GOAL OF THE EXERCISE:
Only lines containing the string "computer" belong in the answer; copy all of them from the entries.

^^^^

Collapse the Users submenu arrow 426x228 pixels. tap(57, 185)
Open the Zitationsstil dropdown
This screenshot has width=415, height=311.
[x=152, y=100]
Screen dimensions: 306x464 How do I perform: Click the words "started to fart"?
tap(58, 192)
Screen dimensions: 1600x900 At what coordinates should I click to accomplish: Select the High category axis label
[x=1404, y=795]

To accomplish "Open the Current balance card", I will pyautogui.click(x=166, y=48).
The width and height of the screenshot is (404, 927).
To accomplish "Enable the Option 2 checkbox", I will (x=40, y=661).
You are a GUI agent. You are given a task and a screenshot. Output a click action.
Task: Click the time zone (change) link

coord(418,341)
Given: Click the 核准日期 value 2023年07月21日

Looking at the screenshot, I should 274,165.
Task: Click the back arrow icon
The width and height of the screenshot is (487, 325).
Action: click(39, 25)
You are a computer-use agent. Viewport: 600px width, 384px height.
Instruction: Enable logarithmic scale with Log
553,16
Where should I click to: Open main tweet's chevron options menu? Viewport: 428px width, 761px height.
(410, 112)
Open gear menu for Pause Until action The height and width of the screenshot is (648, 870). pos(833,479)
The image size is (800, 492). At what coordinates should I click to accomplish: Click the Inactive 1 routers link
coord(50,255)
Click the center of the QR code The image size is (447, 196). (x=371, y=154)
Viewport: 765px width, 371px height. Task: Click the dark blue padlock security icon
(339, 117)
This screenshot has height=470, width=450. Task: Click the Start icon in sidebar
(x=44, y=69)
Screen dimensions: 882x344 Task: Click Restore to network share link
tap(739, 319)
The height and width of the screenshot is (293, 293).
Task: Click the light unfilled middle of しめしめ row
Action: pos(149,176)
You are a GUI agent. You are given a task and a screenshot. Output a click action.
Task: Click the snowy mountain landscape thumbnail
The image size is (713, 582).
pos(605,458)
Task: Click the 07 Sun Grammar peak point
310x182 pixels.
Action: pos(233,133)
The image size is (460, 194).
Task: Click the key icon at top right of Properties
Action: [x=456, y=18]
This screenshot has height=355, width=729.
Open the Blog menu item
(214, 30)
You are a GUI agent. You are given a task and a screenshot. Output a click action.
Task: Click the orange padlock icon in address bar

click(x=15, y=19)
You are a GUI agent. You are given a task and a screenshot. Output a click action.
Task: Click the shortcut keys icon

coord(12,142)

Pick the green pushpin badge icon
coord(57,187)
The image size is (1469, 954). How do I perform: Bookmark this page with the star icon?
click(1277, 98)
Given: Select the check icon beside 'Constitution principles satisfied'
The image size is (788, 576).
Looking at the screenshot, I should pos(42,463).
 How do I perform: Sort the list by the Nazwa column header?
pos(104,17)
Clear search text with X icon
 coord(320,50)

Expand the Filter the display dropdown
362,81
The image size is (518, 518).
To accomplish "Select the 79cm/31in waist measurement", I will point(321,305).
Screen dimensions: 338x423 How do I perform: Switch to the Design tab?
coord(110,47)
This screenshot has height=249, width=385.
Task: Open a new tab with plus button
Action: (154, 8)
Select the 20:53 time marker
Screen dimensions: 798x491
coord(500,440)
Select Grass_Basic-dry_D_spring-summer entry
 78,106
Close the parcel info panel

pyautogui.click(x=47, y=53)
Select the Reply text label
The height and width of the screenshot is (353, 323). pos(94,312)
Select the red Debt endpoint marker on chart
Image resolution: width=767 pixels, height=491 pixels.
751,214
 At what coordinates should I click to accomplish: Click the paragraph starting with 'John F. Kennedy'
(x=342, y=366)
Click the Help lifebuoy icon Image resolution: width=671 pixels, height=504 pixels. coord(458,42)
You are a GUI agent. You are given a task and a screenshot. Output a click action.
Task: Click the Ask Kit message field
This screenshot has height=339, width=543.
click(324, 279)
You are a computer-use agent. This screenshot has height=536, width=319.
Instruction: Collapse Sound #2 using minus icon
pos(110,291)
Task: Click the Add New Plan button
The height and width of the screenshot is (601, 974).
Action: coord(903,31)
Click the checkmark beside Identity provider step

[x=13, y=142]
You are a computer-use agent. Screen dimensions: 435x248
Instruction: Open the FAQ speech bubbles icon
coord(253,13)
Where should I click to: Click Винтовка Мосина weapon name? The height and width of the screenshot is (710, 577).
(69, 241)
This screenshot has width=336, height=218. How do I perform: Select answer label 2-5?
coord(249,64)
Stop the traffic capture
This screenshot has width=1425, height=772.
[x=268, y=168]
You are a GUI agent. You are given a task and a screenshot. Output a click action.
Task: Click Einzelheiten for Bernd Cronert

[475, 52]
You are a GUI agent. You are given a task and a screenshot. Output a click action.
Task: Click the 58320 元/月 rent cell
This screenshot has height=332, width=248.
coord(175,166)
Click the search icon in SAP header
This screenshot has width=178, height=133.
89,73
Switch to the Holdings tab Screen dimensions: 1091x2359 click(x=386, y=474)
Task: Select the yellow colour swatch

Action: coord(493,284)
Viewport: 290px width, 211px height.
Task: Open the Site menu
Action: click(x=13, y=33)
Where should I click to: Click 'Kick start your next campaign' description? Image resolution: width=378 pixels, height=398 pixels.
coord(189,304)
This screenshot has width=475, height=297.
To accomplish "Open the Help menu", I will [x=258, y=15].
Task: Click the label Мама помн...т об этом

^^^^

RESULT OF THIS EXERCISE:
You are a computer-use agent. Viewport: 600px width, 384px height.
You are a computer-use agent. This screenshot has height=536, width=319.
You are a computer-use agent. Screen dimensions: 435x248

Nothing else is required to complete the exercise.